Loom imports are embed-backed, not Clips-owned video files. The player renders a
Loom iframe and the native Clips editor is hidden for those recordings. If the
user needs Clips-native trimming, exports, frame extraction, or upload-based
transcription, ask them to upload the original video file instead.
Pause / resume
MediaRecorder.pause() / .resume() are supported in all evergreen browsers. Keep a single MediaRecorder instance across pauses — don't tear down the stream, or the permission prompt will fire again. While paused, the upload worker keeps draining its buffer so we catch up before the user stops.
Camera bubble
When mode is screen+camera, we composite a circular camera feed in the corner. Render the bubble in a separate <video> element and record it into a second MediaRecorder; the server side stitches them with ffmpeg.wasm during processing. Do not try to pre-composite in the browser — that burns GPU and drops frames.
Error recovery
| Failure | Handling |
|---|
| Permission denied | Mark the recording row status: "failed", failureReason: "permission". |
| Chunk upload fails (5xx) | Retry 3× with backoff; if still failing, park the chunk in IndexedDB. |
MediaRecorder error event | Stop, finalize what we have, set failureReason; let the user retry. |
| User closes tab mid-recording | On reload, check for unflushed chunks in IndexedDB and resume upload. |
Code sketch
export function useRecorder() {
const start = async (mode: "screen" | "camera" | "screen+camera") => {
const stream =
mode === "camera"
? await navigator.mediaDevices.getUserMedia({
video: true,
audio: true,
})
: await navigator.mediaDevices.getDisplayMedia({
video: true,
audio: true,
});
const { id } = await callAction("create-recording", {
title: "Untitled recording",
});
const rec = new MediaRecorder(stream, {
mimeType: "video/webm;codecs=vp9,opus",
});
let chunkIndex = 0;
rec.ondataavailable = async (e) => {
if (!e.data.size) return;
const params = new URLSearchParams({
index: String(chunkIndex++),
total: "unknown-until-stop",
isFinal: "0",
});
await fetch(`/api/uploads/${id}/chunk?${params.toString()}`, {
method: "POST",
headers: { "Content-Type": "application/octet-stream" },
body: e.data,
});
};
rec.onstop = async () => {
};
rec.start(2000);
return {
id,
stop: () => rec.stop(),
pause: () => rec.pause(),
resume: () => rec.resume(),
};
};
return { start };
}
Rules
- Never start a
MediaRecorder without a user gesture (or a user-initiated record-intent).

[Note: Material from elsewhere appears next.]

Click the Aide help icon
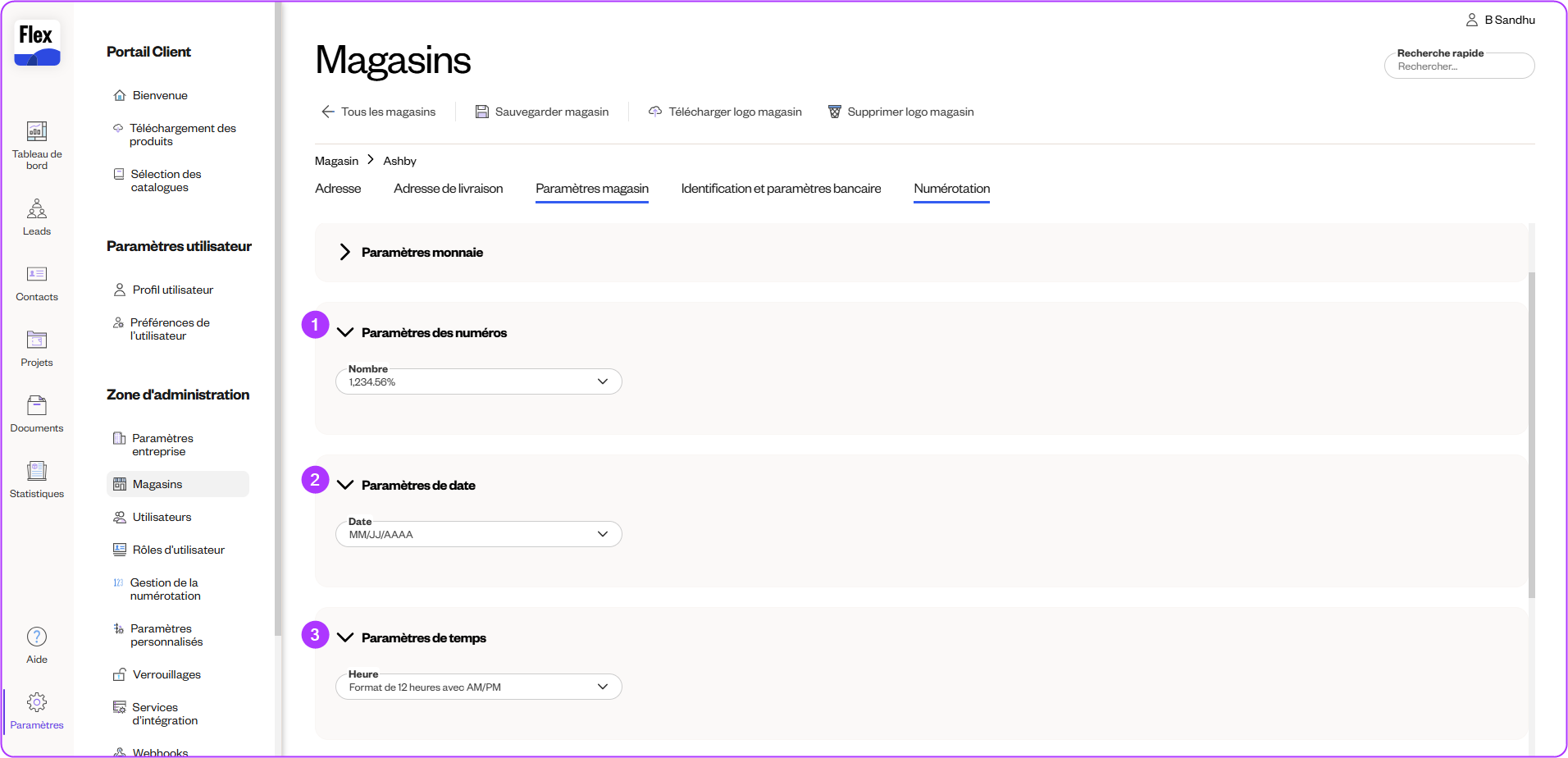pos(37,637)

- Never re-prompt for permissions on pause/resume — reuse the stream.
- Never fire the upload from the main thread if the chunks are large — prefer a web worker for anything longer than ~60s.
- The
recordings row must exist before the first chunk is sent.

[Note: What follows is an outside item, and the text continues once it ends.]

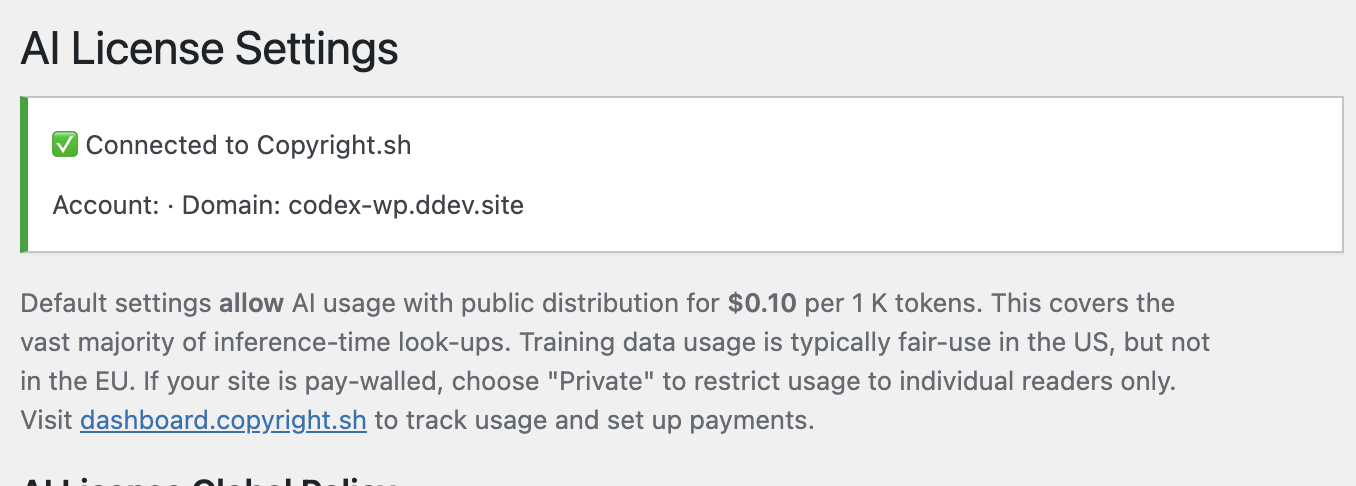Click the "Account:" label in the notice

[x=106, y=206]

- On every lifecycle change, write
navigation → { view: "record" } → { view: "recording", recordingId } so the agent can see what's happening.
- All AI generated during/after recording goes through the agent chat — see
ai-video-tools.
Related skills
ai-video-tools — transcription kicks off when upload completes.
video-editing — after recording, users edit via non-destructive editsJson.
server-plugins — why the upload is an /api/ route, not an action.
real-time-sync — how the UI learns about status transitions from uploading → ready.